İki mesuliyet ve Yunus Emre
B.
Adım adım yaklaşan bir tehlike bizleri bekliyor. Türkiye yavaş yavaş hedefe girmiş değildir; aksine Türkiye baştan beri hedeftedir. Bu bir devlet sırrı değil. Yıllar yılı terörle, siyaset ve bürokrasinin içine yerleştirilmiş piyonlarla, FETÖ benzeri aparatlarla yorulmuş bir ülkemiz var. Bir şekilde yaklaşan tehdide karşı silkelenip direnmeye çalışıyoruz. Başarırız; daha evvel becermediğimiz şey değil. Filistin ve Rusya arasında bir yerlerde duruyorken çok çeşitli cihetlerde müteyakkız olmalıyız. Bu durum, sadece askeri ve ekonomik bir hazırlığın çok ötesinde bir teyakkuzu zaruri kılıyor.
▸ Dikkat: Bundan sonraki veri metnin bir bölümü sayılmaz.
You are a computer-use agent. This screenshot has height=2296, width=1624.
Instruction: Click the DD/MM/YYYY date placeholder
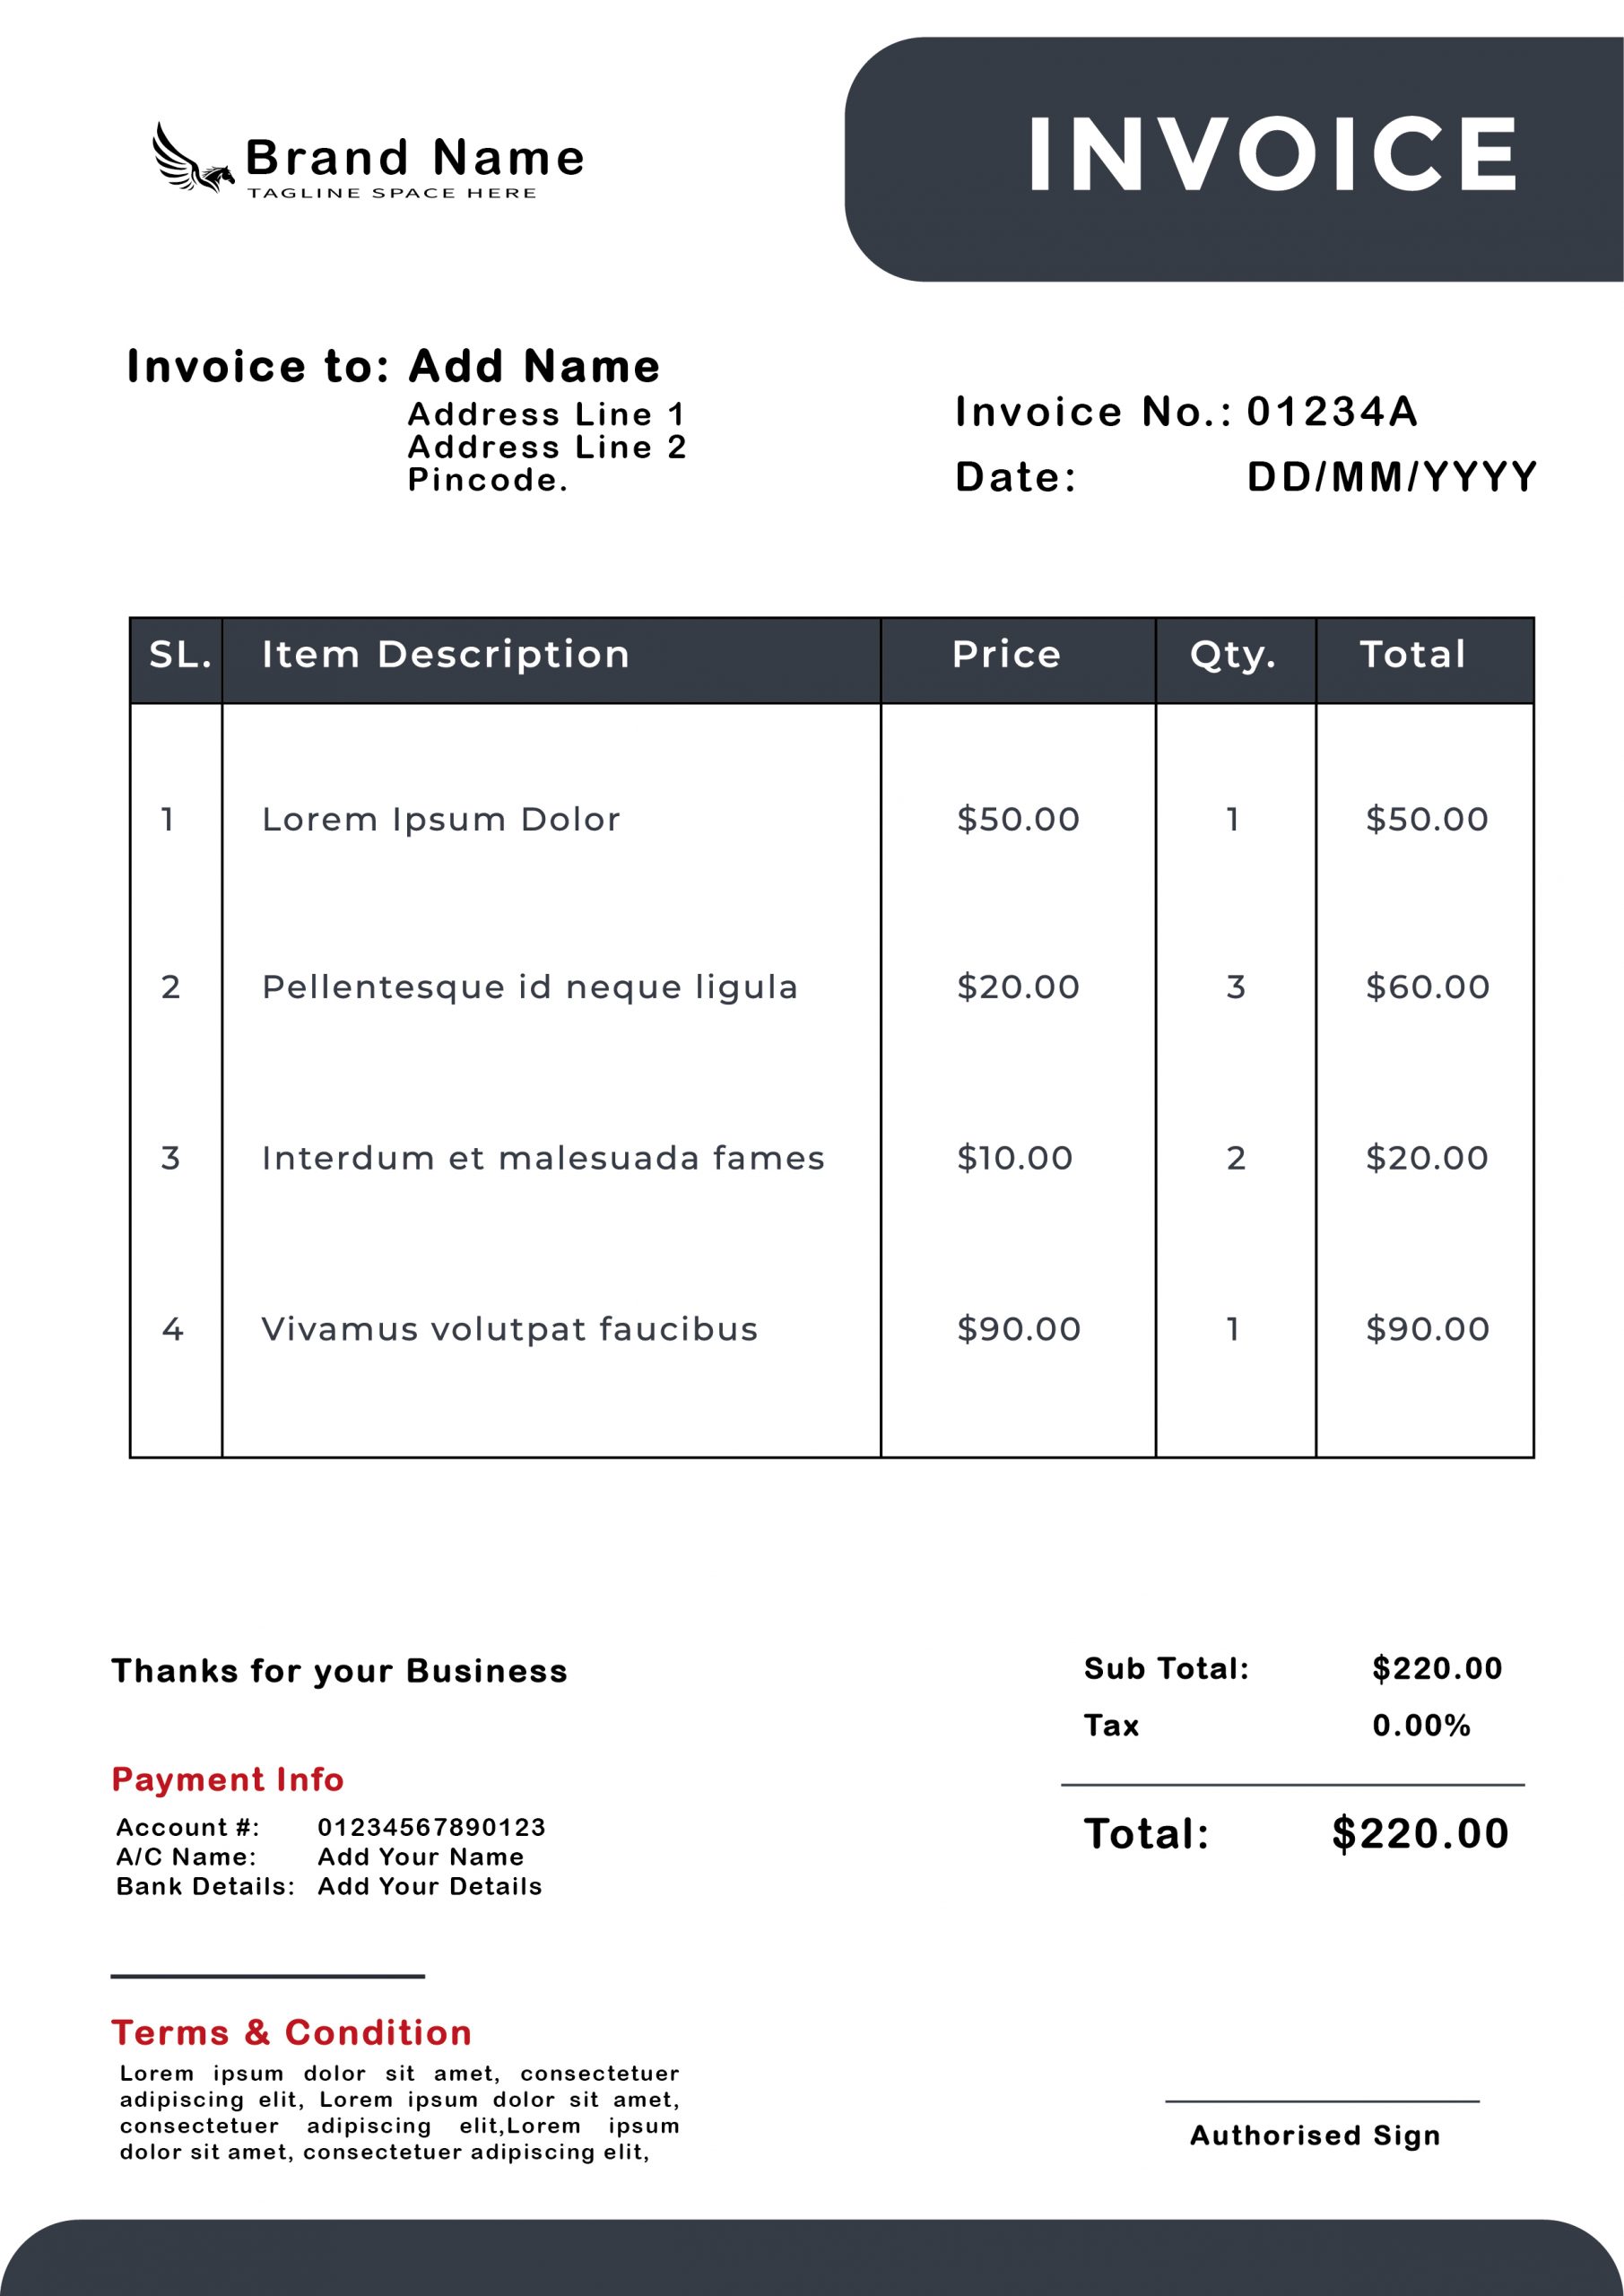click(x=1392, y=477)
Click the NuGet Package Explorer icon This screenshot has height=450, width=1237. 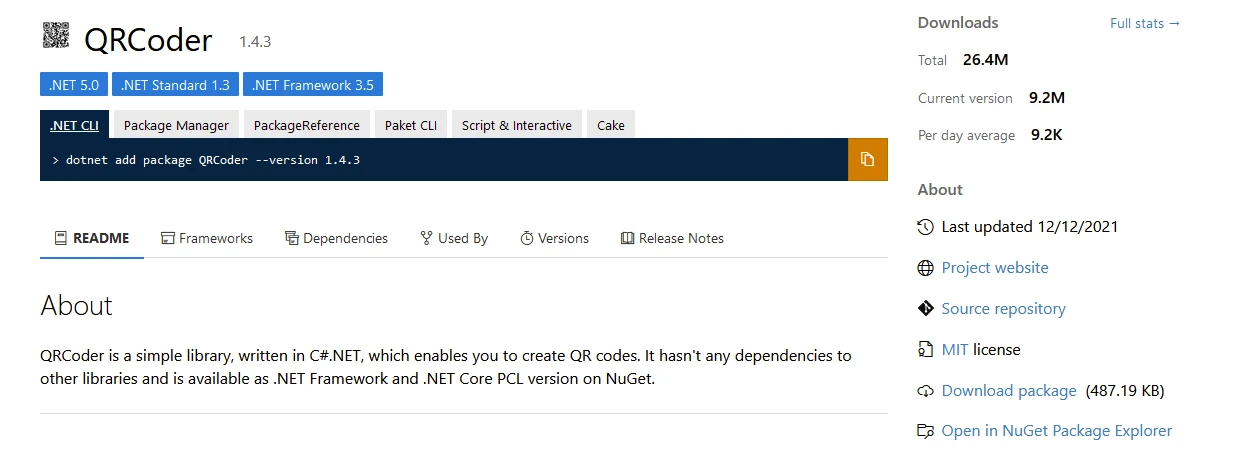tap(925, 431)
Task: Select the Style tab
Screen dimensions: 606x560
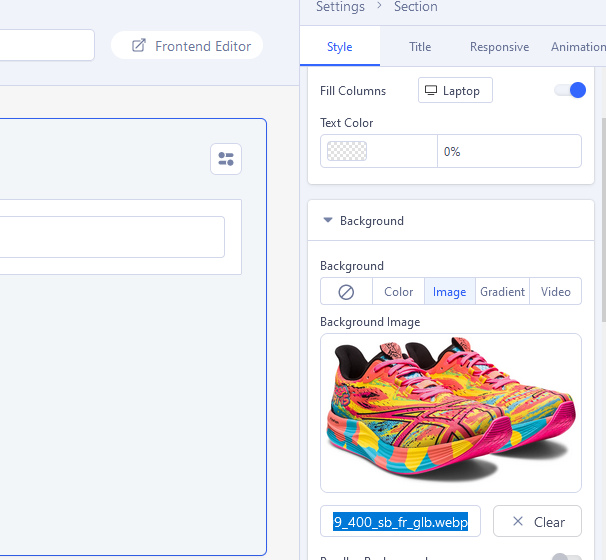Action: point(340,47)
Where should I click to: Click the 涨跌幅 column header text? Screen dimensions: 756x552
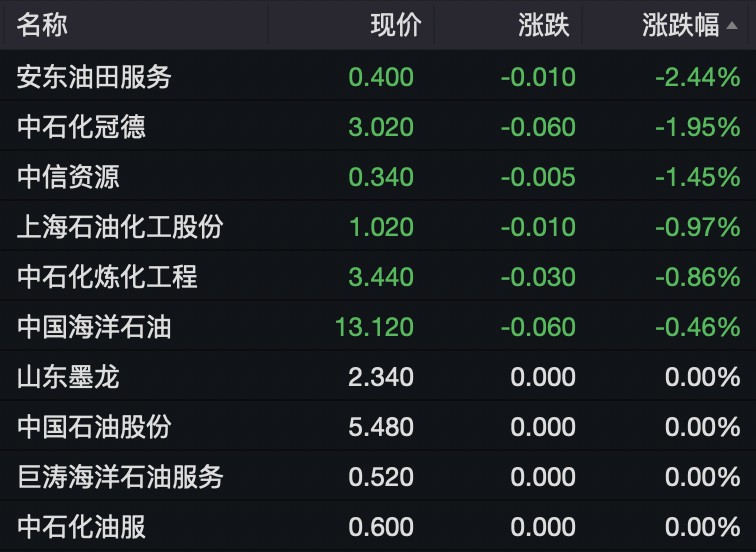[x=680, y=25]
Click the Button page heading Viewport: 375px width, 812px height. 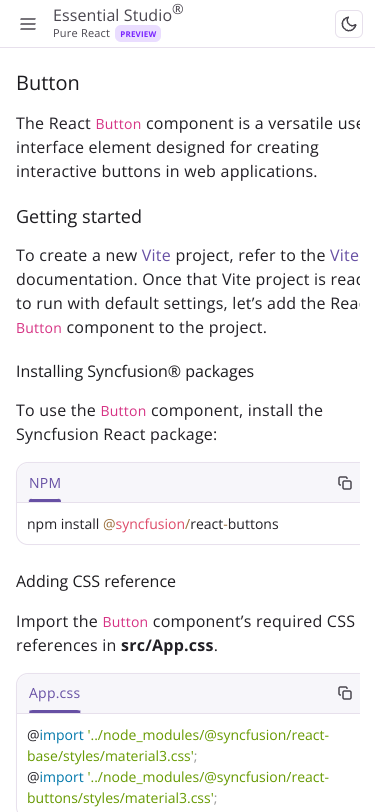pyautogui.click(x=48, y=83)
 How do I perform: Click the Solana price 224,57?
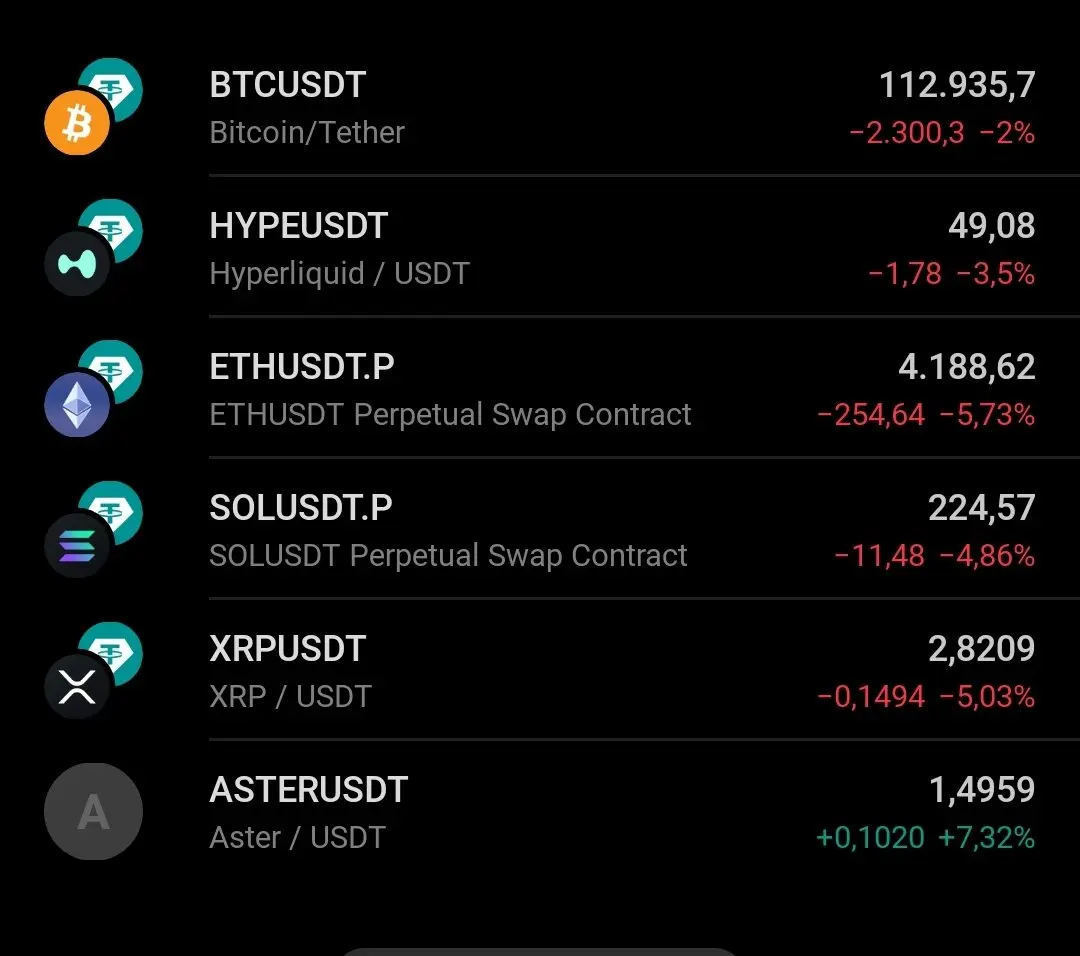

Birkaç gündür Balkanlar'da ve Avrupa'nın çeşitli şehirlerinde geziyor, gözlem yapıyorum. Hemen her gittiğim yerde Yunus Emre Enstitülerini gözlemliyorum. Malumunuzdur, yurtdışında herhangi bir Yunus Emre Enstitüsü merkezine çatkapı ziyarette bulunmanız halinde, çayınızı-kahvenizi içer, imkanlar nispetince ağırlanırsınız. Bu, Türkiye Cumhuriyeti vatandaşı olarak imtiyazınızdır. Kamu ve kültür diplomasisi anlamında çok önemli bir vazife ifade eden bu kurumun faaliyetlerini ve bu çalışmaların meyvelerini dikkatle gözlemleme imkanım oldu. Üsküp'te, İpek'te, Priştine'de, Prizren'de dilimizin ve kültürümüzün yaygınlaşması için çok önemli faaliyetler yürütüyorlar. Ki zaten bu mübarek şehirlerin ahalisi kültürümüzü belki bizden de iyi biliyor ve hakkıyla yaşıyor. Velakin bu kurumların varlığı Rumeli'ndeki insanımıza ayrı bir güç ve motivasyon kaynağı oluyor.
Bir parça detayını merak edince Yunus Emre Enstitüsü'nün çiçeği burnunda başkanı Prof. Dr. Abdurrahman Aliy hocamızı aradım. Hocamızla, İstanbul Üniversitesi'nde görev yaptığı dönemden tanışırız. Eşe dosta dahi kefil olmanın binbir endişe manisine takıldığı şu günlerde; ahlakına, irfanına, namusuna ve cesaretine şahitlik ettiğimiz bir kimsedir Abdurrahman Hoca. Bu bakımdan gönül rahatlığıyla kendisinin ifade ettiği şeyleri aktarabiliyorum. Merak ettiğim en önemli husus, içinde bulunduğumuz büyük kavgada Yunus Emre Enstitüsü'nün kamu ve kültür diplomasimize ne gibi katkıları olacağı sorusuydu. Sağ olsun, hatırşinas hocamız içinde bulunduğu yoğunluğa rağmen sorularımı tek tek cevapladı.
En çok merak ettiğim husus, kurumun işleyiş şemasıydı. Abdurrahman Hoca, iki mesuliyetin omuzlarında olduğunun altını çizerek tek tek anlattı. Evvela vakıf statüsünde olan kurumun, bu şuurla idare edilmesine yönelik büyük hassasiyetleri olduğunun; bunun hem dini hem de milli bir gereklilik olduğunun altını çizdi Aliy. Evet, vakıf hukuku hassas mevzudur; yetim hakkıdır.